_What you should do_. Could you write out, exactly and with no pictures, every line from the one containing "Select Outbound Rules in the tree" through the last line of the entries?

*** Material to process ***

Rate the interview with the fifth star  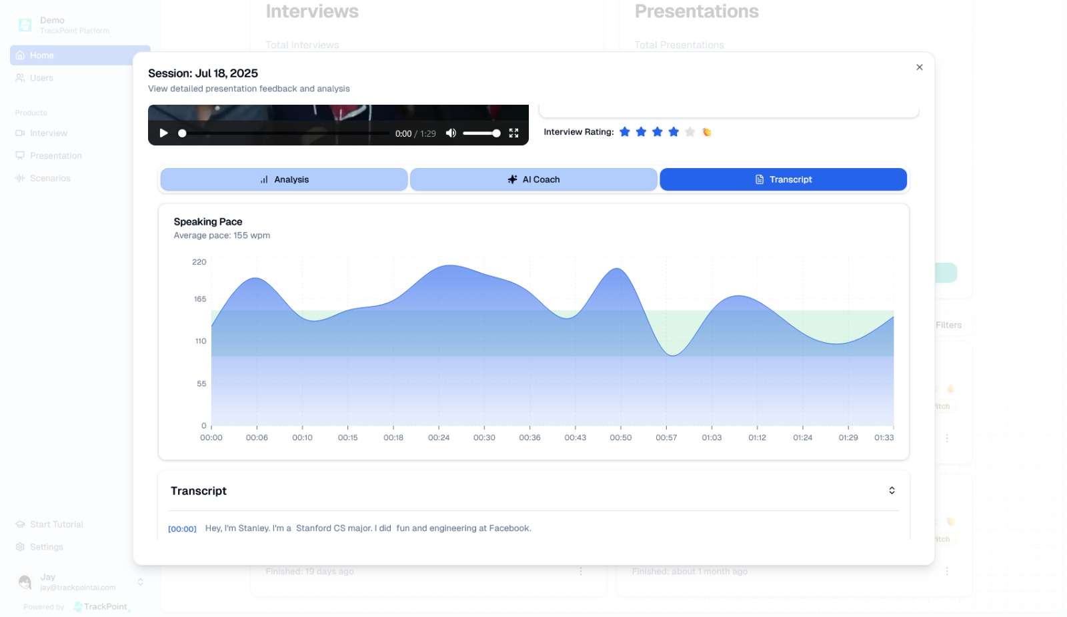pyautogui.click(x=690, y=132)
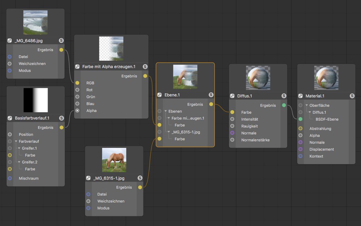Collapse the Oberfläche group in Material.1

point(307,105)
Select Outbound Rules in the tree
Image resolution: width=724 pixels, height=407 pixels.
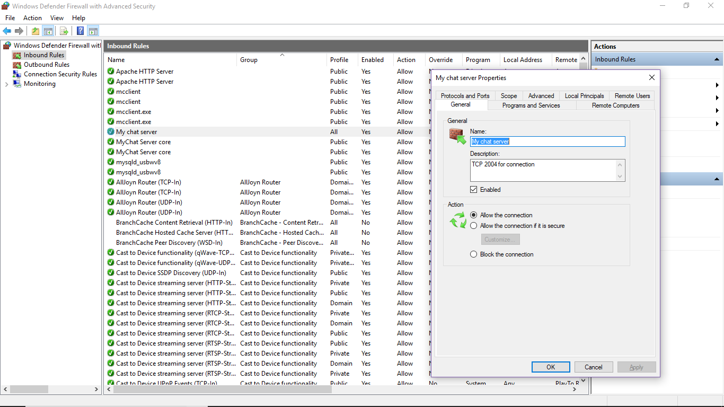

*** End of Material to process ***

_Written solution_.
Select Outbound Rules in the tree
Image resolution: width=724 pixels, height=407 pixels.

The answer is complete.